How to Identify Asbestos: A Brief Guide

Originally published at the Mesothelioma & Asbestos Awareness Center website

In its heyday, asbestos was used in thousands of products and materials across many industries like construction, shipbuilding and automotive. Though today the mineral is imported mainly just for the chlor-alkali industry, regulations in the United States still allow for up to 1% of asbestos to be used for certain products that have historic use. As such, products like certain kinds of insulation, roof tiles, corrugated sheets and vehicle parts may still contain small amounts of asbestos.
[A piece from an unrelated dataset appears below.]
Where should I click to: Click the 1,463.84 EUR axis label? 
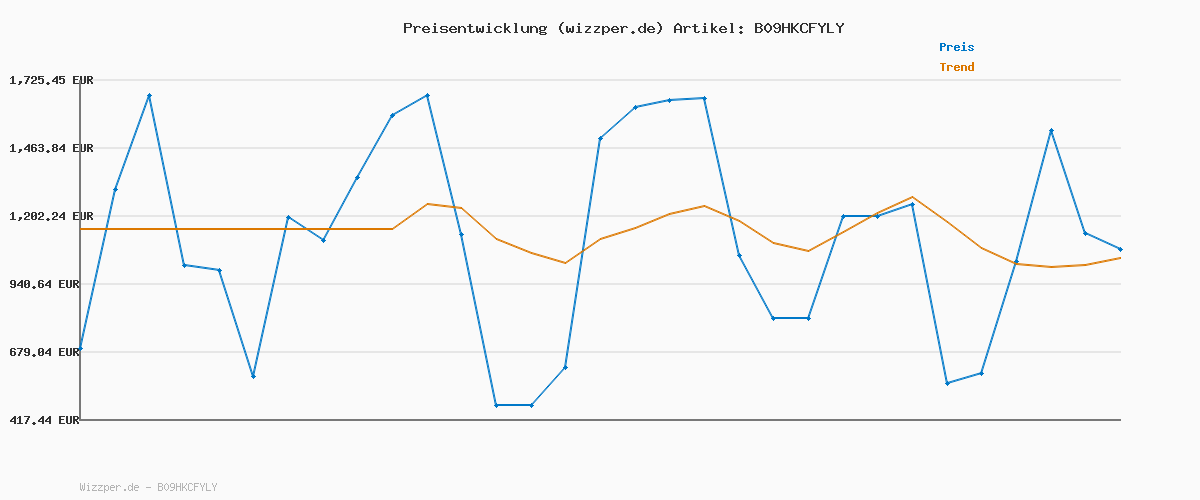pyautogui.click(x=51, y=148)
Unfortunately, it’s not easy to just look at a product or material and just know with a glance if it contains asbestos or not. Even if you know what asbestos looks like in its raw form, the fibers are generally pretty hidden in products that utilized the mineral, and actually rather dangerous if you can actually see exposed fibers. In these cases, the asbestos materials have been damaged and may have been released into the air, which can cause serious health risks. Fortunately, there are some ways you can check for asbestos hopefully before any of these products become damaged and help keep your family safe.
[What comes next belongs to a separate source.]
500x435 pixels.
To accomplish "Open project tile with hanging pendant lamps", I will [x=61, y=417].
Knowing Where to Find Asbestos

The best place to start in protecting yourself and loved ones from potential asbestos exposure is knowing where asbestos can be found. Asbestos materials were very popular in the United States, especially from the 1930s to the 1970s. With this in mind, older buildings, schools and homes are likely to contain some kind of asbestos-containing material.

A general rule of thumb is to assume the presence of asbestos in homes built before 1980. If you’re not sure of the age of your home, it can be relatively easy information to access through public records or even talking to your realtor. If you had a home inspection prior to purchasing the property, it’s important to note that home inspections generally do not include looking for asbestos either, so it’s important for you to stay on top of any potential asbestos threat yourself. Knowing when your house was built can also help you be aware of any other potential toxins, like lead.

Though asbestos was utilized in thousands of products, there are a few more common building materials and areas of the home where asbestos can be found.


  • Ceilings: popcorn ceilings, ceiling tiles
  • Flooring: vinyl tiles, some floor tiles, select adhesives, carpet underlay
  • Siding: shingles, stucco, transite
  • Insulation: wall, attic, materials around pipes, electrical wires, heating or a/c units
  • Adhesives: certain joint compounds, cement, caulk

It’s important to remember that even if your home or workplace has some of these products or other materials known to sometimes use the mineral, it doesn’t necessarily mean you are in danger of exposure. Asbestos is considered innocuous unless it is damaged or disturbed in some way, which could release the dangerous fibers into the air. It is important to be aware of its potential presence, however, to avoid any damage to such products in any storms, from old age, or in the case of renovations.

How to Check for Asbestos

In addition to knowing some general areas and materials in the home that are more likely to contain asbestos, some professionals have noted some basic visual inspections and considerations that may help identify asbestos products more easily.

Check surface patterns on materials like roofing or shingles. Asbestos materials are known to often have a dimpling effect or shallow craters that cover the surface. Though there are other materials that may have the same uneven surface, noting such patterns can help you note areas of the home that may be of concern for possible asbestos.

Consider the location in the home. Though asbestos-containing materials have the potential to be anywhere in the home, professionals have noted there are certain areas of the home with a higher risk. Bathrooms, basements and attics are areas of the home most commonly associated with an asbestos risk. Basements may have utilized the mineral around hot water pipes, furnaces, boilers, asbestos cement and duct work. Asbestos insulation is most common in attics, while bathrooms may find different asbestos caulks and adhesives, asbestos tiles or vinyl flooring.

Examine interior and exterior joints. On the outside of buildings and homes, asbestos sheets were often joined by aluminum runners. Asbestos sheets could be held together in a similar manner on the interior of homes, but with plastic or wooden runners. Asbestos could also be found in adhesives, like window putty and joint cement. It’s also important to be vigilant for any visible insulation material, especially if it appears damaged. Asbestos was most commonly used in all kinds of insulation, like asbestos insulating board.

Safely Removing Asbestos

If you believe you have asbestos in your home, it’s important not to panic. Again, there is no immediate danger if the suspected materials are in good condition. Homeowners should leave these materials alone and call in an asbestos professional to survey the area. The Environmental Protection Agency has strict regulations in place for how asbestos can be handled and disposed of, so it’s best to have certified individuals assess and properly take care of any asbestos-containing products.

An inspector will be able to perform a visual inspection of these areas of concern, as well as safely collect samples to analyze for asbestos fibers. If the asbestos testing reveals fibers, they will be able to recommend any next steps, which may involve leaving the materials alone if they are in good condition, or having the asbestos materials removed. Asbestos removal can entail completely disposing of the asbestos materials or encapsulating them so there is no longer a risk of friable asbestos. A consultant will be able to determine the best plan of action to keep you and your loved ones safe.

Being aware of what materials contain or potentially contain asbestos can help prevent deadly exposures and ensure your home is toxin free.